[THE PROBLEM]
Somewhere below, one line contains "You are a computer-use" and a later line contains "Instruction: Click the Last seen label". Output those two lines and everything between them exactly, and nothing else.

[DATA]
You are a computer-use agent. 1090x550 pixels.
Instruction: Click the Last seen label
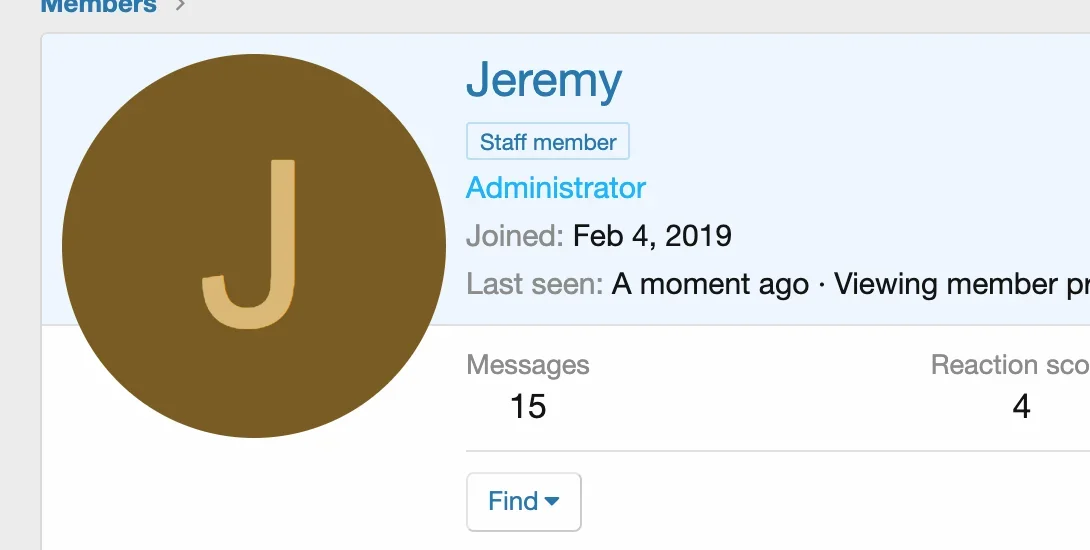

...

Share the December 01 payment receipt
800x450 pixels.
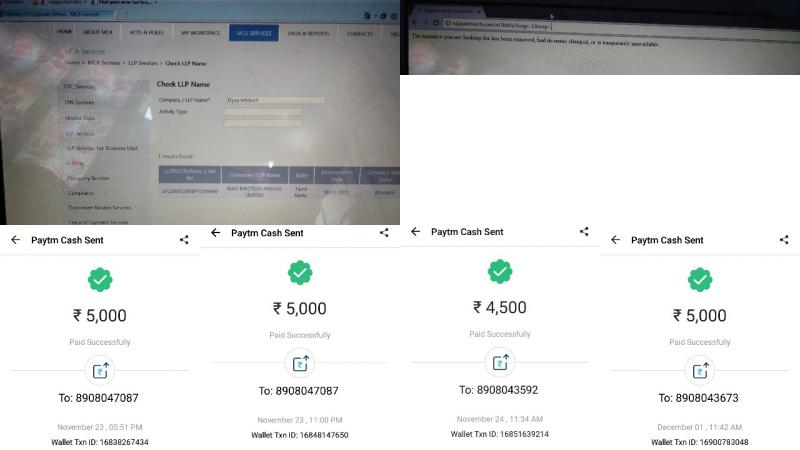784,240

* * *

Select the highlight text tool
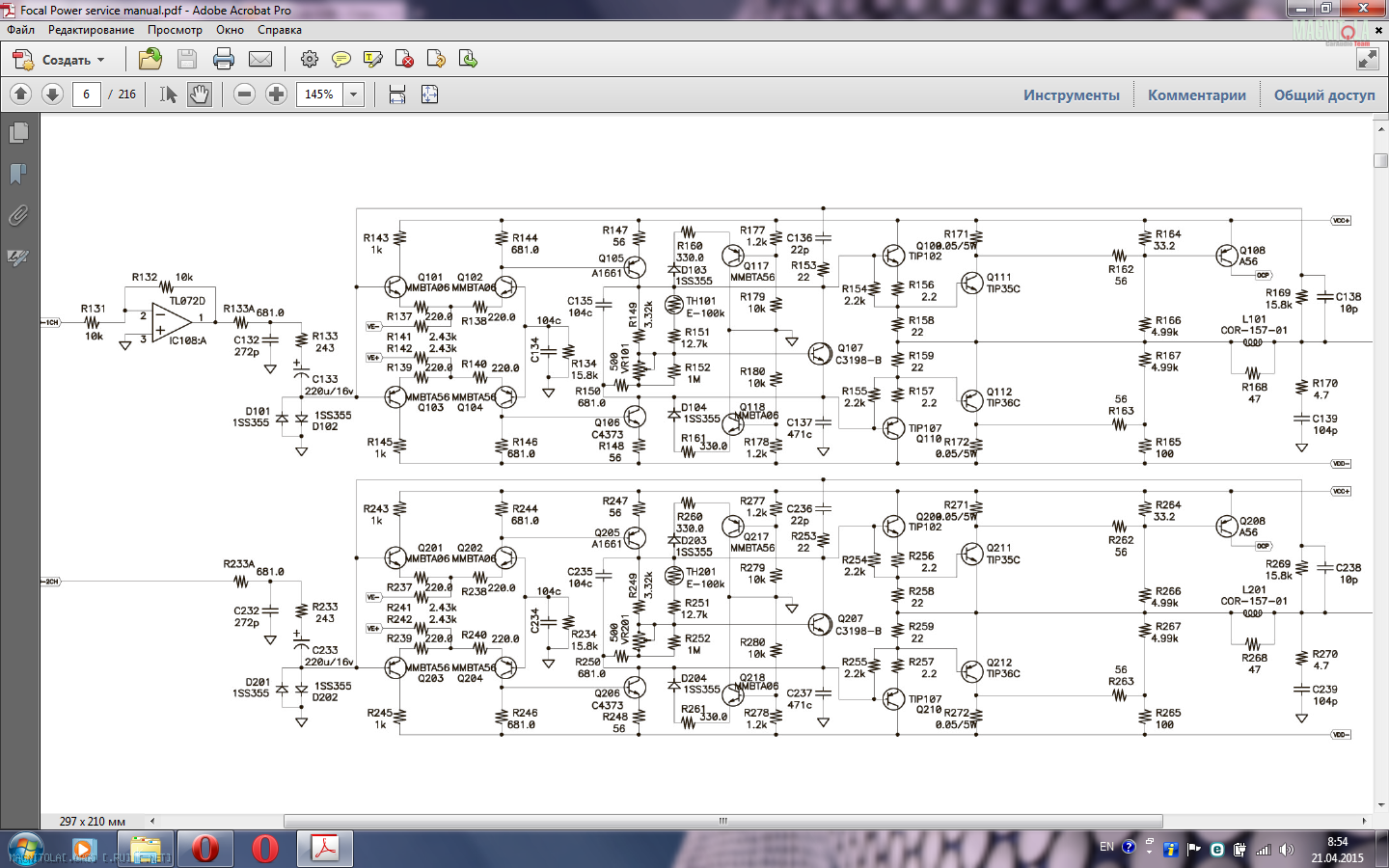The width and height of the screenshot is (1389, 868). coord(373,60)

[OUTPUT]
You are a computer-use agent. 1090x550 pixels.
Instruction: Click the Last seen label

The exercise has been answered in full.